WHAT YOU SHOULD DO »
What lines in the entries below contain the word "with"? Copy all of them.

LISTED RECORDS »
#####
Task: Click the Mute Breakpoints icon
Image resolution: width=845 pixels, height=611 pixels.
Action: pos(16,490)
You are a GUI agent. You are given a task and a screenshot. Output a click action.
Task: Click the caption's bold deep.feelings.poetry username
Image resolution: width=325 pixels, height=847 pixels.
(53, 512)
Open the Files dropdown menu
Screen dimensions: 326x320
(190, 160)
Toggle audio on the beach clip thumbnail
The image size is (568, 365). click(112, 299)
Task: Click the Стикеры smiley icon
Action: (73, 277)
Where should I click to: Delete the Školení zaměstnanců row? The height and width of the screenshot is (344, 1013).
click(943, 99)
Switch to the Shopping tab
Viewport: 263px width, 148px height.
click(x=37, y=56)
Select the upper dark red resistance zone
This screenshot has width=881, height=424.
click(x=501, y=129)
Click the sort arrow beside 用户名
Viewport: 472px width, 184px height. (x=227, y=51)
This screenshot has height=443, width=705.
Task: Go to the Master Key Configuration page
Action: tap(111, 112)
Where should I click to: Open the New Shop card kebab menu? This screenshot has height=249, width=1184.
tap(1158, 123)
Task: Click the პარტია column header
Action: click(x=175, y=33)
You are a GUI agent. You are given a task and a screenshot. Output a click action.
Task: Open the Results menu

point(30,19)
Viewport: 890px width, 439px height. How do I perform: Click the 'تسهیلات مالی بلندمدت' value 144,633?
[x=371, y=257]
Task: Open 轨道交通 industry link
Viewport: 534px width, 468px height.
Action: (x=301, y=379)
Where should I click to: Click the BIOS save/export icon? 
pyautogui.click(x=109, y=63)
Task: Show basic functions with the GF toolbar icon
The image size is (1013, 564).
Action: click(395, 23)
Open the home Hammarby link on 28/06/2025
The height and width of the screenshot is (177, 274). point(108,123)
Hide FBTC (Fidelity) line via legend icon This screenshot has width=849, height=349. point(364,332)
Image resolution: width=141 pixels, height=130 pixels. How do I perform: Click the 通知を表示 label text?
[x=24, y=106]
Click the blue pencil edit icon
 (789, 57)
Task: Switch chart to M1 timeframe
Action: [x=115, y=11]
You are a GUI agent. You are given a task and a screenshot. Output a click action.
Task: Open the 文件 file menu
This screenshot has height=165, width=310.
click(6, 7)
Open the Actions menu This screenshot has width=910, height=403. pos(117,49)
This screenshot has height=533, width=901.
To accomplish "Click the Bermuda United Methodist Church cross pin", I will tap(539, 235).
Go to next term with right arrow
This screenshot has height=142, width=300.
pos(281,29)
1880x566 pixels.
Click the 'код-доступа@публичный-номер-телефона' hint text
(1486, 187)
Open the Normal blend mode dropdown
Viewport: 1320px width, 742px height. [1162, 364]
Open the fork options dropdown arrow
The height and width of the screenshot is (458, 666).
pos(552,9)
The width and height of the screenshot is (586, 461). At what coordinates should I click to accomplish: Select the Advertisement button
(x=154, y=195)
#####
SOLUTION »
Task: Show basic functions with the GF toolbar icon
Go to next term with right arrow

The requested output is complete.